→ Aufgabe
Schreibe die Zeilen vom Anfang bis einschließlich der Zeile mit „Action: 17,8“ als JSON-Liste von Strings um, einen String pro Zeile und ohne Leerzeilen.

→ Bereitgestellte Zeilen
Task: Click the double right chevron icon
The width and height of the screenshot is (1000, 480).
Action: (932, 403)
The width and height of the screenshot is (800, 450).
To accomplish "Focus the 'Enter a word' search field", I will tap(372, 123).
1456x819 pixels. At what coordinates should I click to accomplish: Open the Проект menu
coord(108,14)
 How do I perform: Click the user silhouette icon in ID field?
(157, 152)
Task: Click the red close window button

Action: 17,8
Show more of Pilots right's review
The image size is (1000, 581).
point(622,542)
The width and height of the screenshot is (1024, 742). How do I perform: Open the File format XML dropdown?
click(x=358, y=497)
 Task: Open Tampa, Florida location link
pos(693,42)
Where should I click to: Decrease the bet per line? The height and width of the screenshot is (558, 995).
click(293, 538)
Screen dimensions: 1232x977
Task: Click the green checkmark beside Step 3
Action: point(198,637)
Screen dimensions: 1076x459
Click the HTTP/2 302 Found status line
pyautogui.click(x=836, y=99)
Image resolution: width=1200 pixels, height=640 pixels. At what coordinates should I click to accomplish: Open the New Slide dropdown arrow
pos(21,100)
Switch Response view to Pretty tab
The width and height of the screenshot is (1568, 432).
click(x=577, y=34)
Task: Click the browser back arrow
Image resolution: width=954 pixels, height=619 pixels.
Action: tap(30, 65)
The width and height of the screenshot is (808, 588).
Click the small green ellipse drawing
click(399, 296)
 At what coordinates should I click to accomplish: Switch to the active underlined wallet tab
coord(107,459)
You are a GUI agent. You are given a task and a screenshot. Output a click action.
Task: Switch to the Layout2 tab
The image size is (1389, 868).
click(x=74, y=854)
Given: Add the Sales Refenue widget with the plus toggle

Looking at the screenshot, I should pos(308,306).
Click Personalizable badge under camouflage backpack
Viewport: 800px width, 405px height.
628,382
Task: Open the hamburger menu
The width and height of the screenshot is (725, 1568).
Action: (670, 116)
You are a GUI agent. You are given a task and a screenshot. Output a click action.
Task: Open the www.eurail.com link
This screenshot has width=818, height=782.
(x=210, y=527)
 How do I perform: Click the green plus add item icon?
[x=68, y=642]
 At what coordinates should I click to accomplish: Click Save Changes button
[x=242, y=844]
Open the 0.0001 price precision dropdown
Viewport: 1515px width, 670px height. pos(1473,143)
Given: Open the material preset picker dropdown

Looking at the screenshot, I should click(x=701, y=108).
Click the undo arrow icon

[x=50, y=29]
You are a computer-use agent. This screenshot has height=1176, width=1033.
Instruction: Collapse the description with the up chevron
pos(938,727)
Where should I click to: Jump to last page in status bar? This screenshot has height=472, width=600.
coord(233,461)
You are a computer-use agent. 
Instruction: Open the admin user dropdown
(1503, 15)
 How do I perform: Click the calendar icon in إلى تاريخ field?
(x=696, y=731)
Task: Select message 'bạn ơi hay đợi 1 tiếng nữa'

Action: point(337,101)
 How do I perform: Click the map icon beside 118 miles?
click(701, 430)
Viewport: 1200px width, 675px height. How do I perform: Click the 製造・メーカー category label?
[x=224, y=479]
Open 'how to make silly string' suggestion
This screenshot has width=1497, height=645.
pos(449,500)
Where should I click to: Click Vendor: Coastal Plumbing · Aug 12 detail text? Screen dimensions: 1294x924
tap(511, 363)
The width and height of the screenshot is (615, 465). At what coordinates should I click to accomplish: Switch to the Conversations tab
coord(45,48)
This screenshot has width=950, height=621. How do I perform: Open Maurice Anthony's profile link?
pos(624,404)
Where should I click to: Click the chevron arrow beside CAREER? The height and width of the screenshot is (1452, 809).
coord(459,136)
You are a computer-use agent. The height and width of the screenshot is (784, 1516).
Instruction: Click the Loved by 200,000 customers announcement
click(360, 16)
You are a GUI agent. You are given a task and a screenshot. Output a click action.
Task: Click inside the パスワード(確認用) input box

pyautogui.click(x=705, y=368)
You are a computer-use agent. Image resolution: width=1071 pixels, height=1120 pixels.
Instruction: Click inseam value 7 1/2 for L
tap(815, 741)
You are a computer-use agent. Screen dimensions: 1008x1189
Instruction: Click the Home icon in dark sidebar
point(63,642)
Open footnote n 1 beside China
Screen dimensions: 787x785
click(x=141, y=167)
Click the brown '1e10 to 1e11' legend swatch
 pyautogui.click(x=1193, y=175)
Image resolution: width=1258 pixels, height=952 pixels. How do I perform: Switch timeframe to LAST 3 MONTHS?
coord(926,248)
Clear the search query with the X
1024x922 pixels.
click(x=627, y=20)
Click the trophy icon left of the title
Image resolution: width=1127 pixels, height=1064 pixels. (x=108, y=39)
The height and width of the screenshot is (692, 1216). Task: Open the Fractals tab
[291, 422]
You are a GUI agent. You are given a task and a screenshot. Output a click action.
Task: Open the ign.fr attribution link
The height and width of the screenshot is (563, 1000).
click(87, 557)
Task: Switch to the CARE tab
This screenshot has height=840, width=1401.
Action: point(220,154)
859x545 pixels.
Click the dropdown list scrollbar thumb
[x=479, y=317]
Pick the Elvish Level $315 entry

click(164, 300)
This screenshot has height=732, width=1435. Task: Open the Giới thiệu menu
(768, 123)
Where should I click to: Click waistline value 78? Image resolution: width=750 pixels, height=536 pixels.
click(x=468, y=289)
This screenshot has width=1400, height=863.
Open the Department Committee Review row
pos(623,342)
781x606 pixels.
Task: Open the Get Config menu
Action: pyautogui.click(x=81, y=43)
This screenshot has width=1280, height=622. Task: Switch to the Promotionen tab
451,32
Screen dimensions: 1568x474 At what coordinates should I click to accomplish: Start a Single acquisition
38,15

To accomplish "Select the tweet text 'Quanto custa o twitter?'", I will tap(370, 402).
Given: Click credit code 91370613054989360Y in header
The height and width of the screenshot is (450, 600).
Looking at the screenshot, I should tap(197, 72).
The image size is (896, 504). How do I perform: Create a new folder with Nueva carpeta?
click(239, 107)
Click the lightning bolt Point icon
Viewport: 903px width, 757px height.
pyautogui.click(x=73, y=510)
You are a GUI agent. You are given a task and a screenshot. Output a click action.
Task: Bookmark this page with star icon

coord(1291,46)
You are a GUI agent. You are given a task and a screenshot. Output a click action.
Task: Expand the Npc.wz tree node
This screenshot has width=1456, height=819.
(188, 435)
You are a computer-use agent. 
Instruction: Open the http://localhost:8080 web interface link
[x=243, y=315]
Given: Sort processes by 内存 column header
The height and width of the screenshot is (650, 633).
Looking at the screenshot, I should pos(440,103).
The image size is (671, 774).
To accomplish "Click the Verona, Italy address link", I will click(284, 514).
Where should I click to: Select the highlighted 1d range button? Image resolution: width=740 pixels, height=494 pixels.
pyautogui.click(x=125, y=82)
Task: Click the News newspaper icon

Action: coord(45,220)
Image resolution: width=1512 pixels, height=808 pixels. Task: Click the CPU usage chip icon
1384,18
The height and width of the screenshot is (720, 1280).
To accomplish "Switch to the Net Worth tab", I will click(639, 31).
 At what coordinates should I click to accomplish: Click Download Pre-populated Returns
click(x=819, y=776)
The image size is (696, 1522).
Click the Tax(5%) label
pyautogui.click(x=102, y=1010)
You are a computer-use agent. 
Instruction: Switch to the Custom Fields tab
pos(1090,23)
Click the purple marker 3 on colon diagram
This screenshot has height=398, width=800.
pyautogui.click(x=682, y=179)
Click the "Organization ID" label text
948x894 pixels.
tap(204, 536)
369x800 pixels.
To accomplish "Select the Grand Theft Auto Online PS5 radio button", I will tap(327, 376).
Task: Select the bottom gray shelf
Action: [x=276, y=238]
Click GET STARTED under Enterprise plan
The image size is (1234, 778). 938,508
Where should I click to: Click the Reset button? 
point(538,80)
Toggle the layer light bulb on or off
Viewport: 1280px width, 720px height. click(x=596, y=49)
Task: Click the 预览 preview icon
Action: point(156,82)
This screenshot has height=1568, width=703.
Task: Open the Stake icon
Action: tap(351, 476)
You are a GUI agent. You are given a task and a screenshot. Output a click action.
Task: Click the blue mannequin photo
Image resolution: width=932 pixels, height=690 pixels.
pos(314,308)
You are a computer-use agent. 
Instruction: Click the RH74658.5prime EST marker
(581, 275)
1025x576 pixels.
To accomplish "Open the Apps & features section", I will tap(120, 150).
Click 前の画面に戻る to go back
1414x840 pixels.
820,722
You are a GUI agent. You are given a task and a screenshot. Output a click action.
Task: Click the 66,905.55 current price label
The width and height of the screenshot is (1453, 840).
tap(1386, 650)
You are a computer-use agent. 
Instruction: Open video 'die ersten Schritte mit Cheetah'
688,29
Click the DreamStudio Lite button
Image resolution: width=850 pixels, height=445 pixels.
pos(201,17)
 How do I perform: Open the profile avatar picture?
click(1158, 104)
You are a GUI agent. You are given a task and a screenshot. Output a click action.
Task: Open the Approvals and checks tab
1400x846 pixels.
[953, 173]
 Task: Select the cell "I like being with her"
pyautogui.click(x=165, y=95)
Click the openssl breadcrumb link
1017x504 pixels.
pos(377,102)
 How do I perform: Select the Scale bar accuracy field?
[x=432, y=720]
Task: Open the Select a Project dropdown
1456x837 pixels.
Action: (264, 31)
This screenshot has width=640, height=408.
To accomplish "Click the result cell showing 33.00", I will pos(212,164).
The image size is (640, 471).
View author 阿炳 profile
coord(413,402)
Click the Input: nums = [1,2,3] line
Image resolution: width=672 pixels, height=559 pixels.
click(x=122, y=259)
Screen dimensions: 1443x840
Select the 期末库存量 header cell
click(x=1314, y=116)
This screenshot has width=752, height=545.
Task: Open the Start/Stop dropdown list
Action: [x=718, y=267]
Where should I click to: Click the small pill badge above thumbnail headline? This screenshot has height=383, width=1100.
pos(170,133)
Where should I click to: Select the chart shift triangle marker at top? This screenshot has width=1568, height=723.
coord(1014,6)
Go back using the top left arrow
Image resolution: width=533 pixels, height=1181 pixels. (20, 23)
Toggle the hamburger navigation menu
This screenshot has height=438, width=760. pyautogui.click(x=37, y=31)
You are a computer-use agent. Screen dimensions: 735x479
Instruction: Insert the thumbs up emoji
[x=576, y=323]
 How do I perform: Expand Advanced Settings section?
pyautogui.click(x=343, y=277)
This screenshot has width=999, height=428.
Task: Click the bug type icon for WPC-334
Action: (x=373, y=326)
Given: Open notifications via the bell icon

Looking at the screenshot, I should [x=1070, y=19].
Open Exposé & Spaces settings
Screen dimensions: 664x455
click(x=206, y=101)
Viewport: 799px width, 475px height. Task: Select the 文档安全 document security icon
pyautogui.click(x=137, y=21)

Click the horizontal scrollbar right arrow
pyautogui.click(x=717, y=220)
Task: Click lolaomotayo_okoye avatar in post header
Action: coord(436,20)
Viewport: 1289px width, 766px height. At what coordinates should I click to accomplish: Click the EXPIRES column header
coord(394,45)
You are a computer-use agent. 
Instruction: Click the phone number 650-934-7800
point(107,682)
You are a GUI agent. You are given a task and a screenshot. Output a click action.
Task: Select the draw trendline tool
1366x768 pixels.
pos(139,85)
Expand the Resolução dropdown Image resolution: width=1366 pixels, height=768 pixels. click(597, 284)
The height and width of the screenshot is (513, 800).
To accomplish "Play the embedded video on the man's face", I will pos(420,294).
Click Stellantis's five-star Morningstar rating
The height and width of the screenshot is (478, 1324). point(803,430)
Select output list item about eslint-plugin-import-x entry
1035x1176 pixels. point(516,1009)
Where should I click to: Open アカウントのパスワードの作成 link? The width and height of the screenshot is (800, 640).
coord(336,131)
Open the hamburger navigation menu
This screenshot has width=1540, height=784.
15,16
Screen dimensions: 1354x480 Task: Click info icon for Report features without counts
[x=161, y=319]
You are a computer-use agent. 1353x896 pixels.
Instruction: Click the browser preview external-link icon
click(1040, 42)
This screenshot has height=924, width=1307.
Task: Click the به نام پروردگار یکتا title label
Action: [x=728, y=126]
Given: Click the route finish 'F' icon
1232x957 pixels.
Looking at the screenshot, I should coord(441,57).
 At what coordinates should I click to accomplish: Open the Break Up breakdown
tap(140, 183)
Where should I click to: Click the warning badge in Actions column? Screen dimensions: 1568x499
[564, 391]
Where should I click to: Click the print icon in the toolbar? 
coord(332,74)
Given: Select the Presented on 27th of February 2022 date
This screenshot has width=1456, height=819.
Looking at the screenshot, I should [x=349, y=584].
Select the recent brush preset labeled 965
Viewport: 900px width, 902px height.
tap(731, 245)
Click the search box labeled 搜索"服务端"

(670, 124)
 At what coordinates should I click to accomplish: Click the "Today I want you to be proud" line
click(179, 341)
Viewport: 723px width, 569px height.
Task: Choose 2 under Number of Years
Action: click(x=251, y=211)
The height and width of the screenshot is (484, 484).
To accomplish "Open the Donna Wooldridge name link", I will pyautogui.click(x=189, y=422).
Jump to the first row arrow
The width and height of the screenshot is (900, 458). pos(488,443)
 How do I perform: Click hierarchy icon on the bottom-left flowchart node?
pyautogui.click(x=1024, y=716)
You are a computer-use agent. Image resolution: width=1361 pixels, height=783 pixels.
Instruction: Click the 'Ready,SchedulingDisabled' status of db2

→ Antwort
[
  "Task: Click the double right chevron icon",
  "The width and height of the screenshot is (1000, 480).",
  "Action: (932, 403)",
  "The width and height of the screenshot is (800, 450).",
  "To accomplish \"Focus the 'Enter a word' search field\", I will tap(372, 123).",
  "1456x819 pixels. At what coordinates should I click to accomplish: Open the Проект menu",
  "coord(108,14)",
  " How do I perform: Click the user silhouette icon in ID field?",
  "(157, 152)",
  "Task: Click the red close window button",
  "Action: 17,8"
]